Грегсон вздохнул и кивнул:

— Да. Правда. Я приехал по вызову. Старая история: боли в спине. Я посоветовал, не в первый раз, чтобы она бросила эту работу. Я также посоветовал ей перейти к доктору, который живет поближе к ее новому дому.

— Но вы же могли навещать ее по-прежнему? Это не так уж далеко.

— Для меня, на машине — недалеко. Далеко — для нее, на автобусе.

— Значит, вы думали о ней, а не о себе?

— Конечно. Не слишком комфортно для человека с болями в спине толкаться в общественном транспорте, а затем идти пешком почти милю — и все для того, чтобы ей в очередной раз посоветовали бросить работу, которую она не могла бросить.

— Она спорила с вами насчет работы?

— Я бы не сказал — спорила. Я говорил ей, что мы ничего не можем для нее сделать, кроме как выписывать обезболивающее, пока она работает на такой тяжелой работе. И что ее болезнь станет лишь тяжелее. Она неохотно согласилась. Была возможность сделать операцию, чтобы облегчить ее состояние, — но она испугалась операции и отказалась. При этом операция отнюдь не всегда дает результат, так что я не смог бы рекомендовать ее с гарантией. Вся ситуация была крайне тяжела. Мне было ее искренне жаль.
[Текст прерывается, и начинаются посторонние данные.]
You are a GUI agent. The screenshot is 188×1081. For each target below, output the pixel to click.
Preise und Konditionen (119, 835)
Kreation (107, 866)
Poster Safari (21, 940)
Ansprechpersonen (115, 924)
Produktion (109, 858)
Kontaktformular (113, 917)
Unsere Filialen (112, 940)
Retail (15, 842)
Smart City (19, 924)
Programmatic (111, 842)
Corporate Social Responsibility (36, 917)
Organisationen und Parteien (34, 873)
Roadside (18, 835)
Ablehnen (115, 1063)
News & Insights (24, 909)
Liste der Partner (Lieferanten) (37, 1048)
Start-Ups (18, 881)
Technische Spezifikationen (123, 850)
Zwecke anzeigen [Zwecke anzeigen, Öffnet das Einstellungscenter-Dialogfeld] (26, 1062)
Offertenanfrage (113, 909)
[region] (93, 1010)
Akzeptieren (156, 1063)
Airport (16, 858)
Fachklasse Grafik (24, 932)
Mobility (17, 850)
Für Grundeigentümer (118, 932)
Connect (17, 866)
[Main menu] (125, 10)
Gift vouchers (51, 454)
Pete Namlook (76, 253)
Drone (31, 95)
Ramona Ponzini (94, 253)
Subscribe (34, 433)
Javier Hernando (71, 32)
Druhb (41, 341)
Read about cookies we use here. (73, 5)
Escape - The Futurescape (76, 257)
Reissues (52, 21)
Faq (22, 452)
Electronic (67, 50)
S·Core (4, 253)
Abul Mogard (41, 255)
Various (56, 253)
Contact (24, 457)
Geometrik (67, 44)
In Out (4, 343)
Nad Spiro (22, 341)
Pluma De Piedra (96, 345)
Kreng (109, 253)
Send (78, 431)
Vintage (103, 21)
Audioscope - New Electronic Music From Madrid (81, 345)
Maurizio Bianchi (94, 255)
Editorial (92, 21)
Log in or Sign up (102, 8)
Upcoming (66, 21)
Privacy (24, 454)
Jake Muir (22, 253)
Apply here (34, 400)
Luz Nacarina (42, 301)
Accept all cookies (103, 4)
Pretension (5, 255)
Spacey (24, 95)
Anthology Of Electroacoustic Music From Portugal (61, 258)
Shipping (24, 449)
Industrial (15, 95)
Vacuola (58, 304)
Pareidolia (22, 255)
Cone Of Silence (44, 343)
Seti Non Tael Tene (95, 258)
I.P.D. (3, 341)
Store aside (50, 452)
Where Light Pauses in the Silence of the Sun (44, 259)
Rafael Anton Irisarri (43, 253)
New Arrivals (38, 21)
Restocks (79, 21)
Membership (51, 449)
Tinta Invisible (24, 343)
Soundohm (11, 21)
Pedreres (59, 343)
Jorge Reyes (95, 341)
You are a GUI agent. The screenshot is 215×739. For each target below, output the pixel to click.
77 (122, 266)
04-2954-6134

Поверьте, ее боли были нешуточными.

— Итак, в каждом из этих случаев мы находим женщин в затруднительном либо отчаянном положении; каждая из них наносит визит своему врачу, а затем погибает. Интересно.

— Избавьте меня от ваших умозаключений! — неожиданно взорвался Грегсон. — Да, вы очень вежливы, очень невинны на вид, — но ход ваших мыслей весьма ясен!

— Неужели? — вдруг усмехнулся Эббот. — В таком случае, не могли бы вы объяснить его мне? Совпадения состоят не в самих визитах к вам, но в последствиях, которые имел каждый визит. Когда кто-то приходит к своему врачу, это бывает обычно с целью достичь чего-либо: избавиться от боли, получить совет, понять, что делать. Все эти вещи имеют тенденцию приводить к решениям. А решения уже имеют обыкновение вызывать события и исходящие отсюда конфронтации. А таковые иногда ведут к убийствам. Да, все три женщины посетили врача — а затем погибли. Что не оставляет мне никакого шанса. Шанса избежать зловещего вопроса: может быть, вы — либо Дженифер — имели отношение к этим смертям — прямое или косвенное? Например, возможно, вы решили убить женщин из жалости к ним, — или вам показалось, что они бездарные, пустые создания, которые лишь тратят ваше время?

— Абсурд!

— Я согласен: это звучит неправдоподобно, но это вовсе не невозможно. В альтернативе можно спросить: не дали ли вы им какой-либо совет либо возымели на них такое действие, что все трое сами на себя навлекли смерть?

— Я не понимаю.

— Но это же очень просто. Скажем, вы посоветовали миссис Томпкинс бросить работу, и по некотором размышлении она решила сделать это. Она сказала мужу, что теперь денег будет гораздо меньше, и он в озлоблении убил ее. Или: вы сообщили миссис Тобмэн, что она накануне нервного срыва, и она передумала — и сказала сыну, что не готова принять его предложения по переустройству усадьбы, — и он убил ее, чтобы таким образом разрешить конфликт. Понимаете теперь? Все несчастья, таким образом, исходят из одного центра. Или: одно приводит к другому. Мы находим, что убийства обычно подчиняются этой закономерности: результат одного события ведет к другому событию. Но отыскать это «одно событие» — вот что самое трудное.

— Во всяком случае, здесь вы его не найдете!

Эббот встал:

— Напротив, возможно, я уже отыскал его. Прощайте, мистер Грегсон. Спасибо, что уделили мне время.